Researchers from the University of Guelph investigated the feasibility of using insects in nursery pig feed.

Dr. Lee-Anne Huber and Michelina Crosbie, a professor and MSc student in the department of animal biosciences at the University of Guelph, included black soldier fly larvae meal (BSFLM) to replace either 25 or 50 per cent of the highly digestible animal proteins in nursery diets. They compared pig development with conventional diets with and without in-feed antibiotics.

The researchers used BSFLM because “we were looking for something that would be feasible to actually include in animal livestock diets. So, it needed to be one that was available in relatively (large quantities) or else there’s no point,” Huber told Farms.com. “The black soldier fly seems to be one of the most common ones that’d produced on a larger scale, having enough larvae biomass available to include it in diets, so that’s why we went with it.”

Black soldier fly larvae “are easy to grow, easy to harvest, they’re not picky eaters so they’ll grow on a variety of different substrates which gives flexibility for raising them. They don’t require very much water, so they are a very small environmental footprint species. They don’t require a lot of space either,” she explained.

The larvae biomass is about 40 per cent protein, high in fat, and therefore energy, “and the amino acid profile is also favourable,” Huber added.

The scientists fed the treatments to newly weaned nursery pigs for 42 days.

“We had to see if the pigs would actually eat it, and they did. Which isn’t surprising, if you think about pigs in the wild,” Huber said. “They’re rooting around eating grubs and stuff, so insects in their diet isn’t a new thing.”

However, other factors limit the current usefulness of BSFLM in pig diets. Start-up companies that are producing the BSFLM were relatively new with high input costs,

“That insect meal is going to have to come down a lot in order to be economically feasible in our rations,” Huber explained. In 2018 the cost of BSLM was about $12/kg, much higher than soybean meal – which is a nutritionally comparable feed ingredient.

Specified uses for the insect larvae meal or further investment in the industry may help make costs more practical.

“Based on that immune response that we saw, those pigs responded really well to vaccination, and there are some immune modulating compounds in the black soldier fly larvae … that might be the way to go with it to make it more cost effective,” Huber said.

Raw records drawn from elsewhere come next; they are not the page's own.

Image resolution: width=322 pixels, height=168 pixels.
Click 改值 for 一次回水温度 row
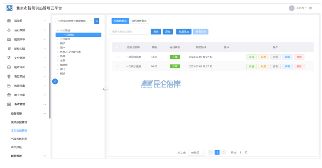click(x=251, y=57)
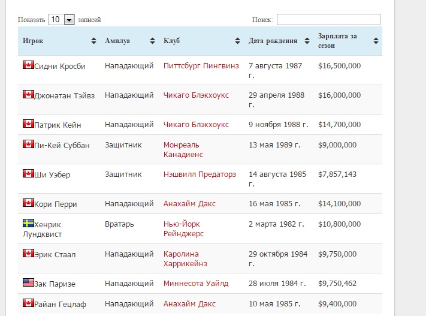The image size is (426, 316).
Task: Sort by Дата рождения arrows
Action: pyautogui.click(x=307, y=41)
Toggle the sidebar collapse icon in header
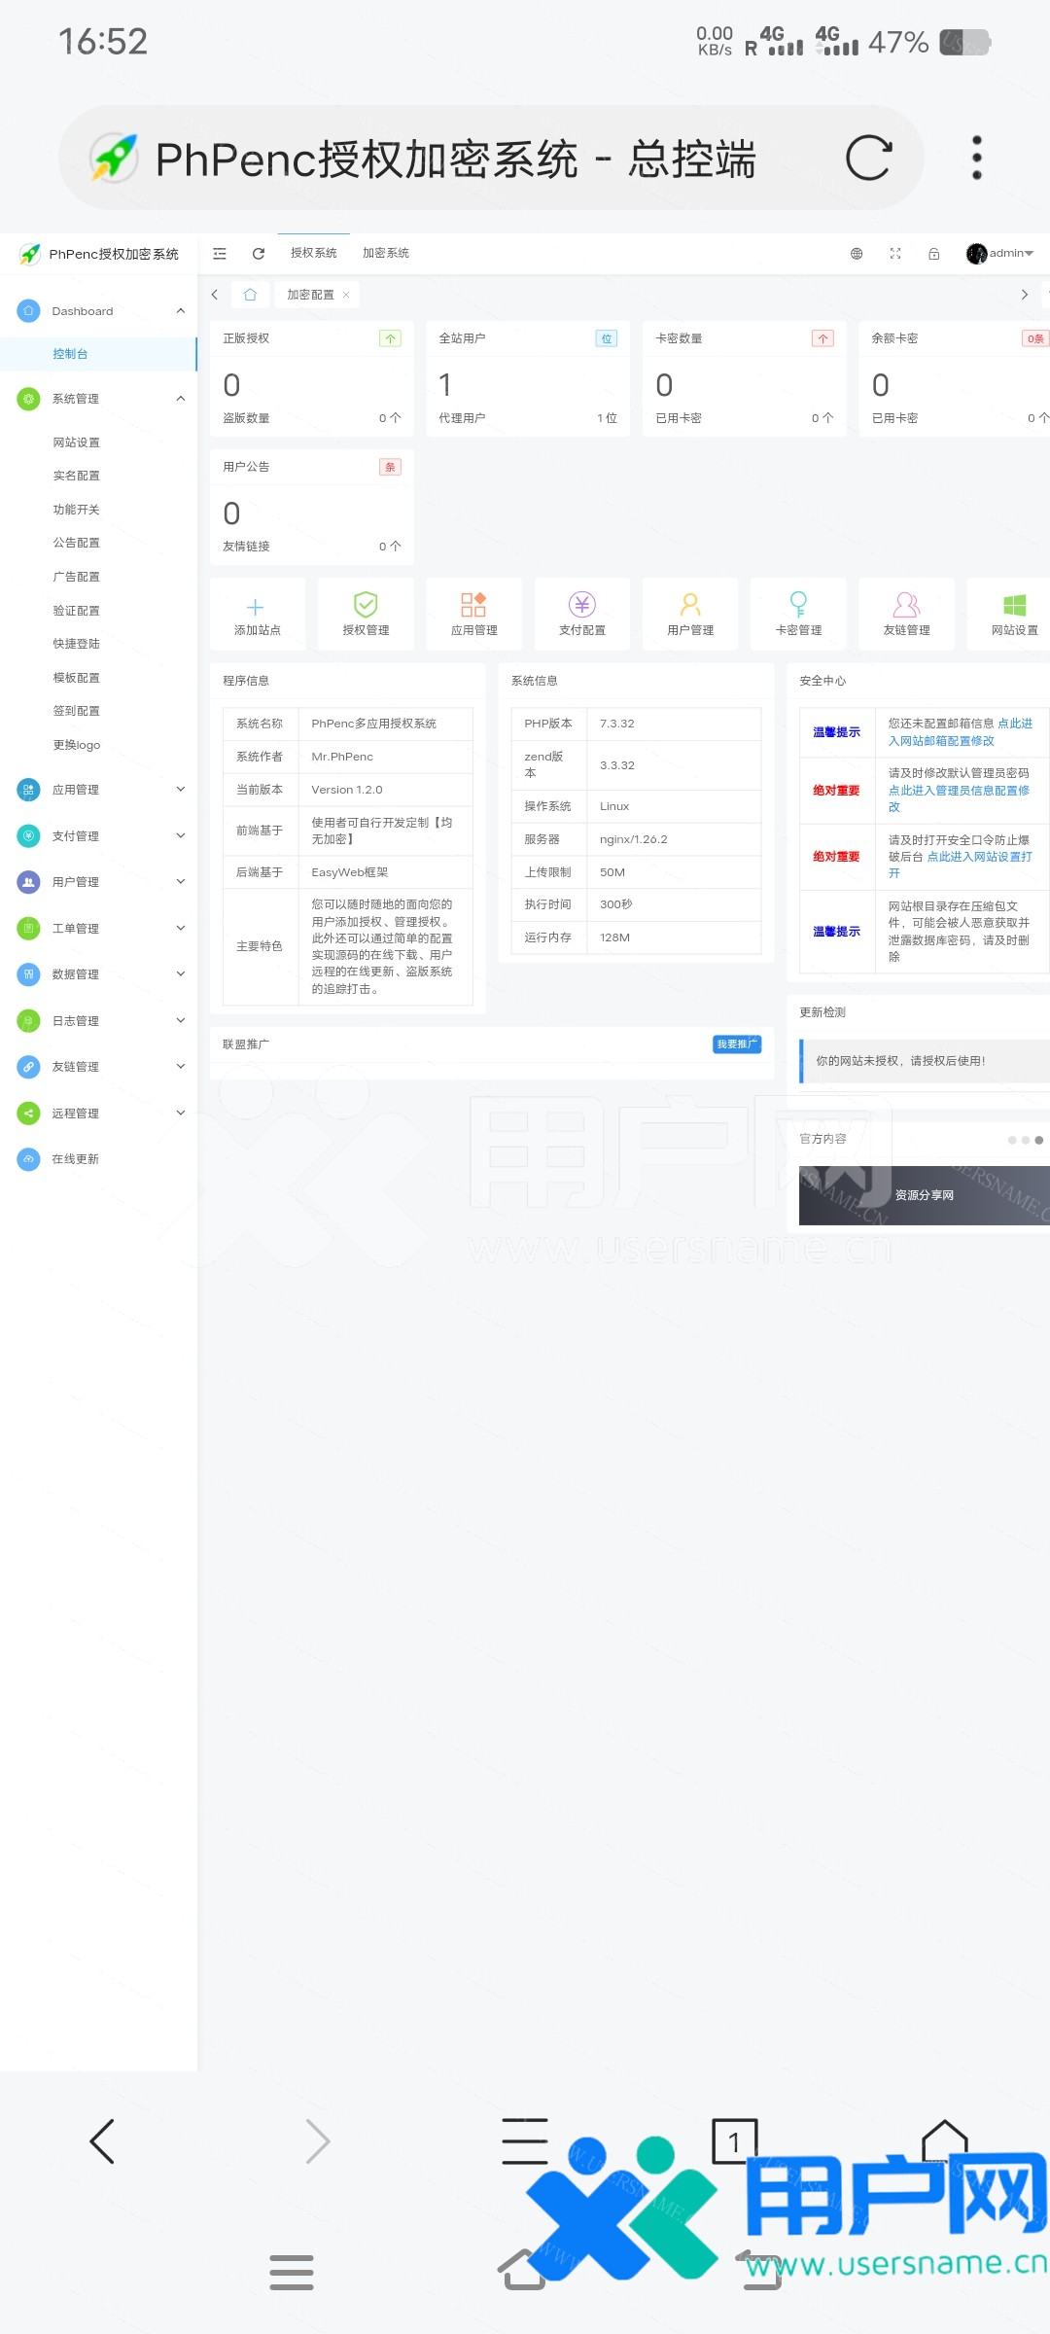This screenshot has height=2334, width=1050. coord(220,254)

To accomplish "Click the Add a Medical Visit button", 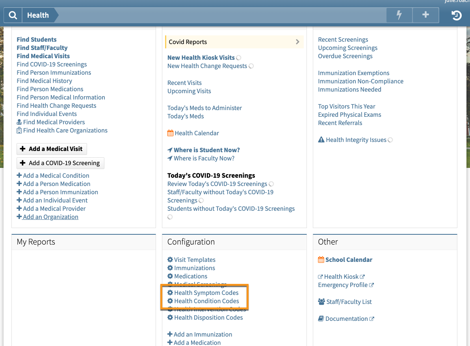I will click(52, 149).
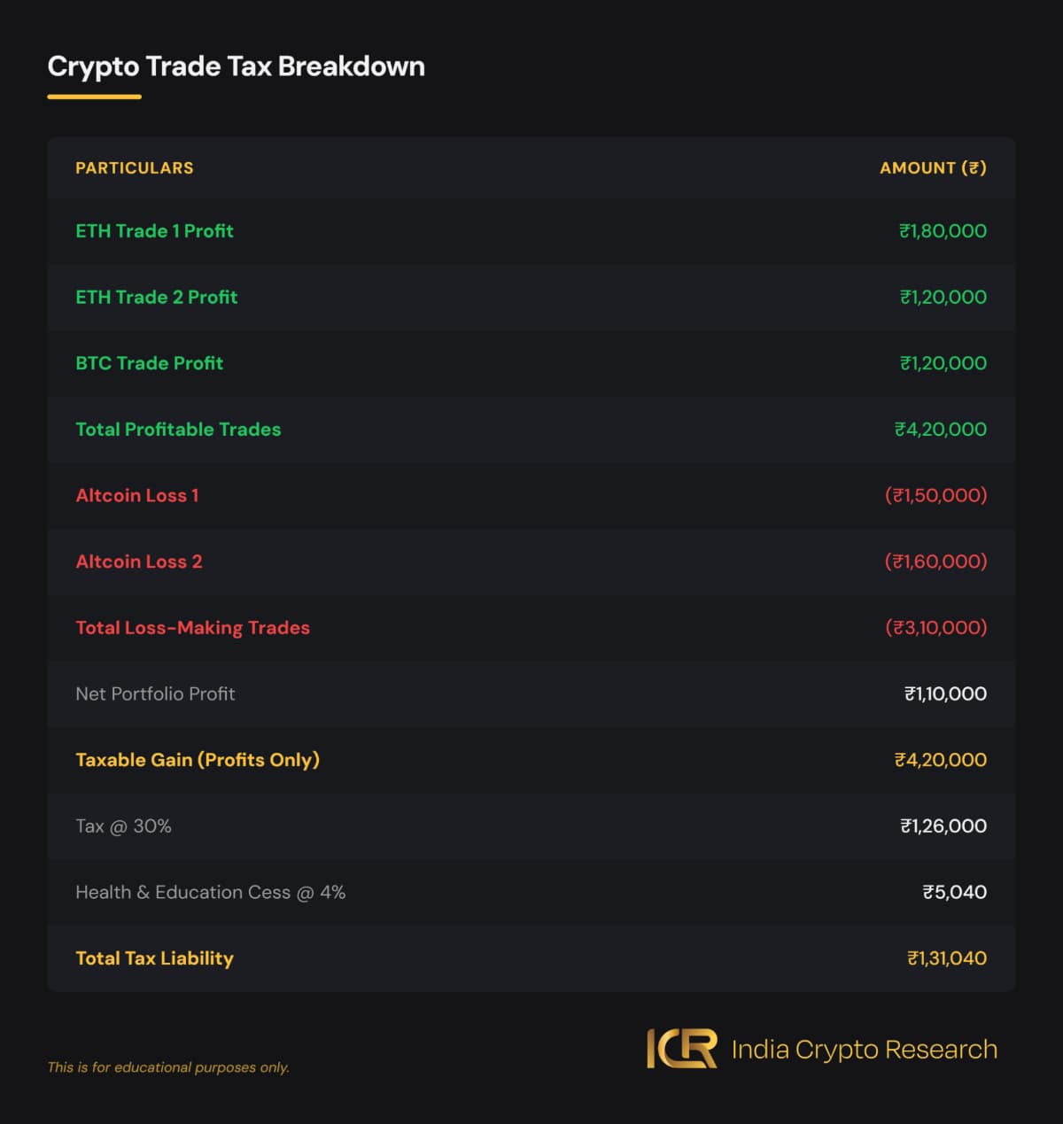Click the educational purposes disclaimer text
Image resolution: width=1063 pixels, height=1124 pixels.
168,1067
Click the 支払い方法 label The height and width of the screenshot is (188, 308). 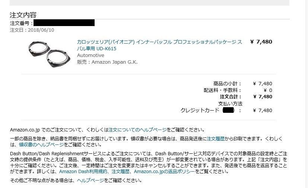[x=230, y=103]
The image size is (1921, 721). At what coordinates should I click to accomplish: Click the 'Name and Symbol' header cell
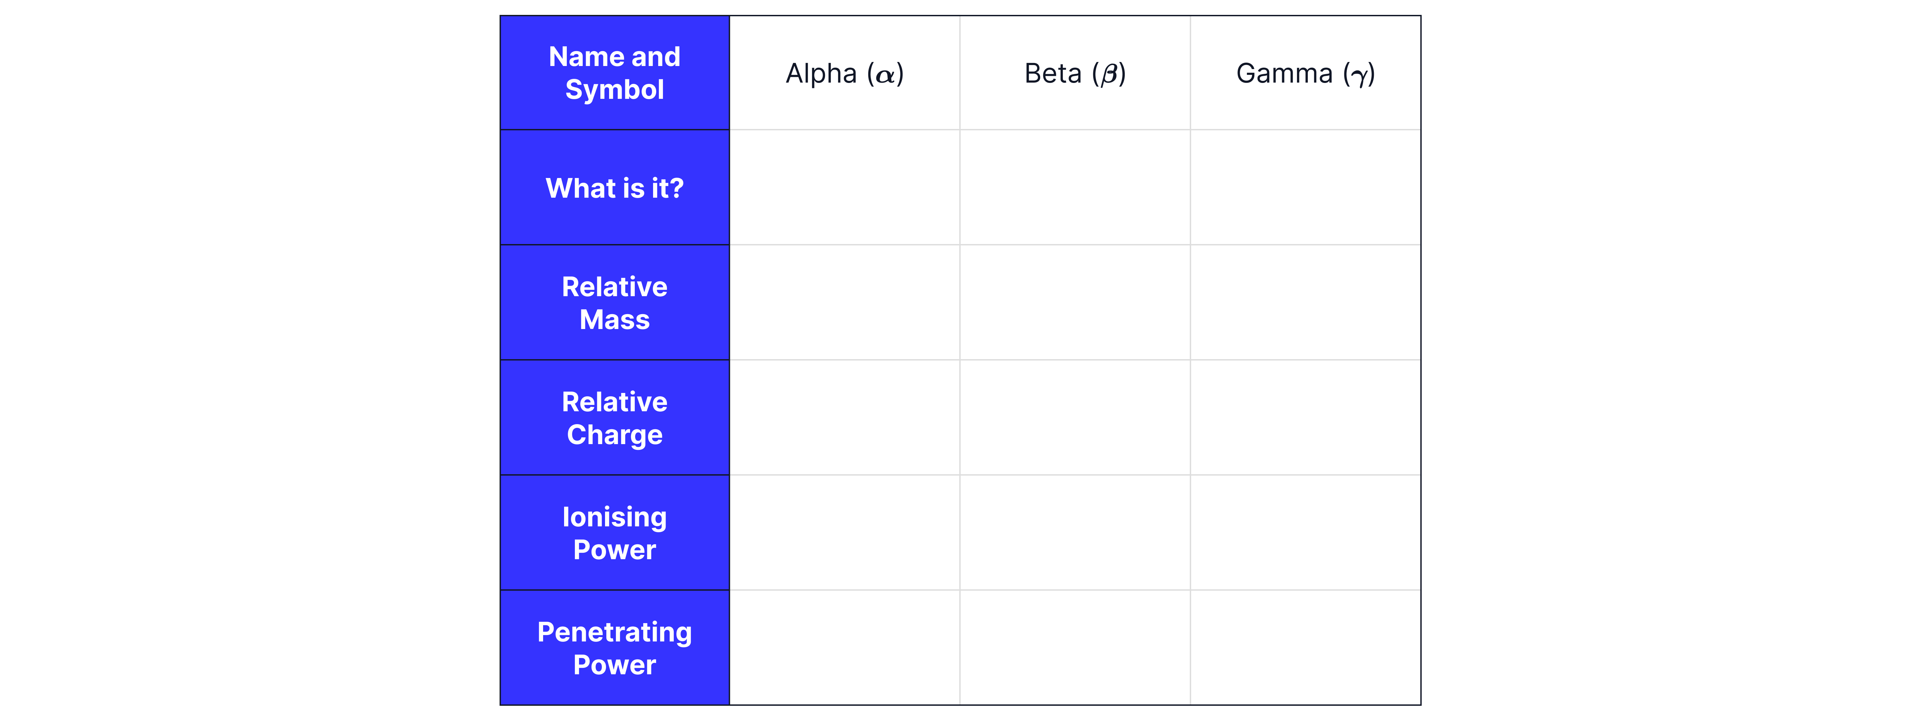[x=614, y=73]
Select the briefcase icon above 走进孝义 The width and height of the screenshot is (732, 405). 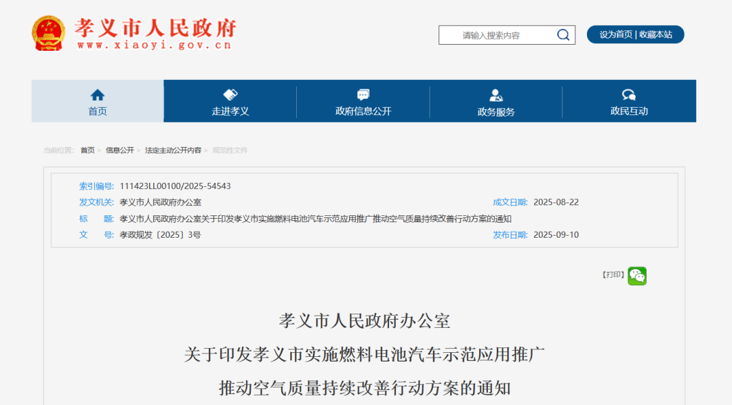[x=230, y=95]
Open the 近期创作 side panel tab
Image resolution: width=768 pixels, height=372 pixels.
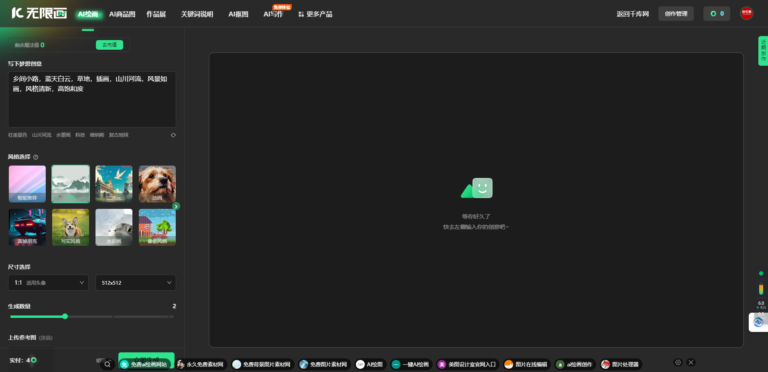pos(763,51)
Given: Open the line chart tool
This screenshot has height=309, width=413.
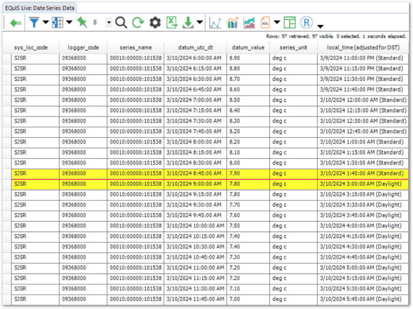Looking at the screenshot, I should point(216,23).
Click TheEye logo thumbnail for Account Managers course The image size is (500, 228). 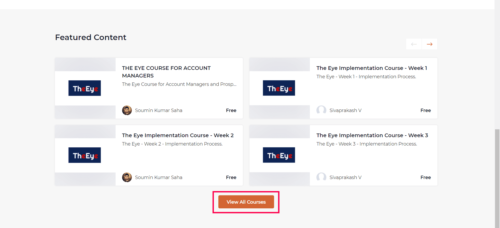point(85,88)
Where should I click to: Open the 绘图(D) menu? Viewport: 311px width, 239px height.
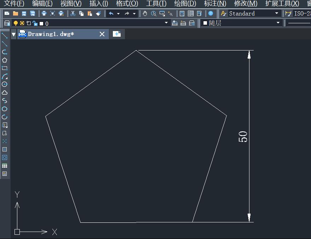click(185, 4)
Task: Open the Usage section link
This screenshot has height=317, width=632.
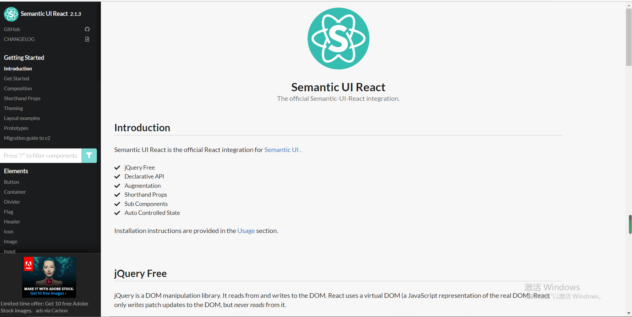Action: pyautogui.click(x=246, y=231)
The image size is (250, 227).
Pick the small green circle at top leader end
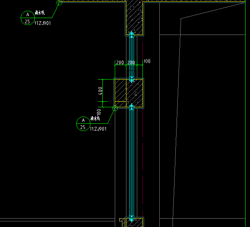(59, 2)
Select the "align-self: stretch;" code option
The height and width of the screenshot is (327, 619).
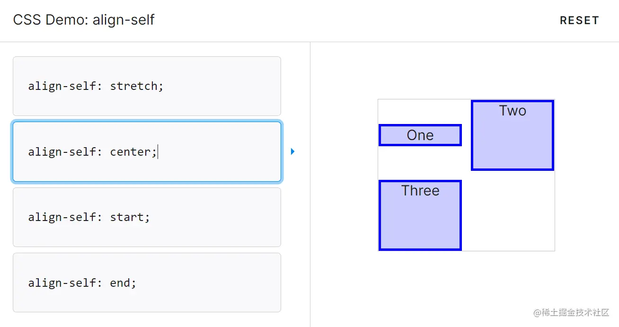tap(147, 86)
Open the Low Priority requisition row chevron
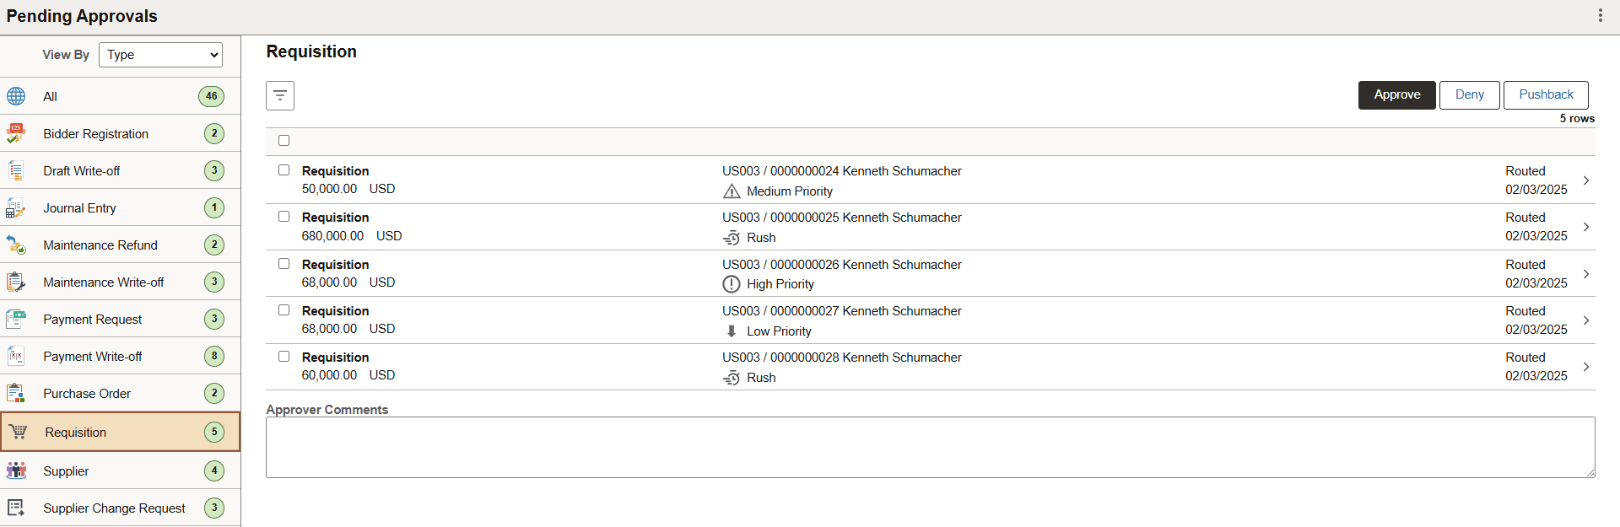 [1588, 320]
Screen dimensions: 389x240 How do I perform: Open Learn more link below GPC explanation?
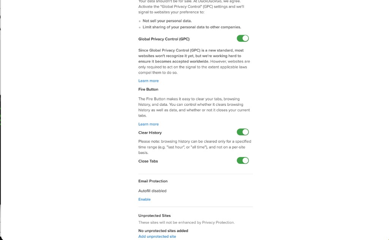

Feed ingredient producers could “extract the compounds from the meal and concentrate them and feed them as a pure additive to the diet,” she explained. “For example, you could extract the chiton, which is the exoskeleton, which we think might have some immune stimulating properties. And you could extract the medium-chain fatty acids, which we also think might have some anti-microbial properties.”

The pure extracts would be costly, she added. “But they’re so concentrated, you would include them in the diet in very small amounts.”

This approach may be more economically feasible for pork producers.

“You would be putting (BSFLM) in the diet not to supply nutrients, but for their immune modulating properties,” Huber said. This application may be most effective for nursery pigs.

“In the last couple of years the cost has come down a little bit. My guess is it’s maybe at $8/kg. So it’s still expensive but it’s coming down, and the reason why is the economies of scale,” she added. “Companies are scaling up, the federal government has started taking notice of them and investing in infrastructure.”

Costs may continue to come down in the future, making BSFLM inclusion in pig diets more feasible.